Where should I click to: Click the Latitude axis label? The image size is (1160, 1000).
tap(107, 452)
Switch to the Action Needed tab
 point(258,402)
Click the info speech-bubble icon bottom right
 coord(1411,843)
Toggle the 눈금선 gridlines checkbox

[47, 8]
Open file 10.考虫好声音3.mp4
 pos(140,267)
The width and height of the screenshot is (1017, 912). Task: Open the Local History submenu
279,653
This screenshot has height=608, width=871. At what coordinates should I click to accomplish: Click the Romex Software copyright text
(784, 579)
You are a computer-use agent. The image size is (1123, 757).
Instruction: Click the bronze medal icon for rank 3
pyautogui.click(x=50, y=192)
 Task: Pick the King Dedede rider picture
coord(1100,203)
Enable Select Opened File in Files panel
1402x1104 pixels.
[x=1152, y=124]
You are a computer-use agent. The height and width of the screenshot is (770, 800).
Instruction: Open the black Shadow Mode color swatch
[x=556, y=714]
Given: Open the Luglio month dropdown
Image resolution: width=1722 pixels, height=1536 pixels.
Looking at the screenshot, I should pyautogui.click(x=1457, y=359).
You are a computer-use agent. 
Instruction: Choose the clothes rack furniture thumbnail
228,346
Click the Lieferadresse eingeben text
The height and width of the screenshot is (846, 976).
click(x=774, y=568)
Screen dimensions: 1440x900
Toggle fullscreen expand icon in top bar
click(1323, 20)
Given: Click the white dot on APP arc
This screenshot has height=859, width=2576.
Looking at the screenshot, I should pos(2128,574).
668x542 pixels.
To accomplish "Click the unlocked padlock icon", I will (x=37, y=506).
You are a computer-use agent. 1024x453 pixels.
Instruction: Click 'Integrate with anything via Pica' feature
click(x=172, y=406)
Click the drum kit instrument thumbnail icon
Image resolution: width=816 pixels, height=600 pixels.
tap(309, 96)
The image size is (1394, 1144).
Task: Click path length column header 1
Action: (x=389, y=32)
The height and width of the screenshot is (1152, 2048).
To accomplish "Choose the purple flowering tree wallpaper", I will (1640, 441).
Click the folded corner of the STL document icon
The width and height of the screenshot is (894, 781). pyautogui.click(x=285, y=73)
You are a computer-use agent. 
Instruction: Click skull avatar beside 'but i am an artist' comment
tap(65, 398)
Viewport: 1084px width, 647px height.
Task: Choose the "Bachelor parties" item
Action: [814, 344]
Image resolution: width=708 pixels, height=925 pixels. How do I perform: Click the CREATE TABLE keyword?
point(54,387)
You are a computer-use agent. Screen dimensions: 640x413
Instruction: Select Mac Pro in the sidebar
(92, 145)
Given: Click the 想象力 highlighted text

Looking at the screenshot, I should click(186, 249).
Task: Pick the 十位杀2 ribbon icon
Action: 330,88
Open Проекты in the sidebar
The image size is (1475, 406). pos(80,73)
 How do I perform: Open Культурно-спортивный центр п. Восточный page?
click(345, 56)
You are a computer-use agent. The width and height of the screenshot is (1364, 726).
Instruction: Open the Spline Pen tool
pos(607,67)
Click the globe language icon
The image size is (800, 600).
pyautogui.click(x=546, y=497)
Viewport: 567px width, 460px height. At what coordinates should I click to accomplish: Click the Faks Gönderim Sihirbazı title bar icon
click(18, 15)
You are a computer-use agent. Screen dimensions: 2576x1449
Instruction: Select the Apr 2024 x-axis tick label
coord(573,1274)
---+---
• _Exercise details_
When you answer, return each line of the material exactly as it was written.

• _Task response_
Where should I click to: Click the Latitude axis label? The image size is (1160, 1000).
tap(107, 452)
Switch to the Action Needed tab
 point(258,402)
Click the info speech-bubble icon bottom right
 coord(1411,843)
Toggle the 눈금선 gridlines checkbox

[47, 8]
Open file 10.考虫好声音3.mp4
 pos(140,267)
The width and height of the screenshot is (1017, 912). Task: Open the Local History submenu
279,653
This screenshot has height=608, width=871. At what coordinates should I click to accomplish: Click the Romex Software copyright text
(784, 579)
You are a computer-use agent. The image size is (1123, 757).
Instruction: Click the bronze medal icon for rank 3
pyautogui.click(x=50, y=192)
 Task: Pick the King Dedede rider picture
coord(1100,203)
Enable Select Opened File in Files panel
1402x1104 pixels.
[x=1152, y=124]
You are a computer-use agent. The height and width of the screenshot is (770, 800).
Instruction: Open the black Shadow Mode color swatch
[x=556, y=714]
Given: Open the Luglio month dropdown
Image resolution: width=1722 pixels, height=1536 pixels.
Looking at the screenshot, I should pyautogui.click(x=1457, y=359).
You are a computer-use agent. 
Instruction: Choose the clothes rack furniture thumbnail
228,346
Click the Lieferadresse eingeben text
The height and width of the screenshot is (846, 976).
click(x=774, y=568)
Screen dimensions: 1440x900
Toggle fullscreen expand icon in top bar
click(1323, 20)
Given: Click the white dot on APP arc
This screenshot has height=859, width=2576.
Looking at the screenshot, I should pos(2128,574).
668x542 pixels.
To accomplish "Click the unlocked padlock icon", I will (x=37, y=506).
You are a computer-use agent. 1024x453 pixels.
Instruction: Click 'Integrate with anything via Pica' feature
click(x=172, y=406)
Click the drum kit instrument thumbnail icon
Image resolution: width=816 pixels, height=600 pixels.
tap(309, 96)
The image size is (1394, 1144).
Task: Click path length column header 1
Action: (x=389, y=32)
The height and width of the screenshot is (1152, 2048).
To accomplish "Choose the purple flowering tree wallpaper", I will (1640, 441).
Click the folded corner of the STL document icon
The width and height of the screenshot is (894, 781). pyautogui.click(x=285, y=73)
You are a computer-use agent. 
Instruction: Click skull avatar beside 'but i am an artist' comment
tap(65, 398)
Viewport: 1084px width, 647px height.
Task: Choose the "Bachelor parties" item
Action: [814, 344]
Image resolution: width=708 pixels, height=925 pixels. How do I perform: Click the CREATE TABLE keyword?
point(54,387)
You are a computer-use agent. Screen dimensions: 640x413
Instruction: Select Mac Pro in the sidebar
(92, 145)
Given: Click the 想象力 highlighted text

Looking at the screenshot, I should click(186, 249).
Task: Pick the 十位杀2 ribbon icon
Action: 330,88
Open Проекты in the sidebar
The image size is (1475, 406). pos(80,73)
 How do I perform: Open Культурно-спортивный центр п. Восточный page?
click(345, 56)
You are a computer-use agent. The width and height of the screenshot is (1364, 726).
Instruction: Open the Spline Pen tool
pos(607,67)
Click the globe language icon
The image size is (800, 600).
pyautogui.click(x=546, y=497)
Viewport: 567px width, 460px height. At what coordinates should I click to accomplish: Click the Faks Gönderim Sihirbazı title bar icon
click(18, 15)
You are a computer-use agent. Screen dimensions: 2576x1449
Instruction: Select the Apr 2024 x-axis tick label
coord(573,1274)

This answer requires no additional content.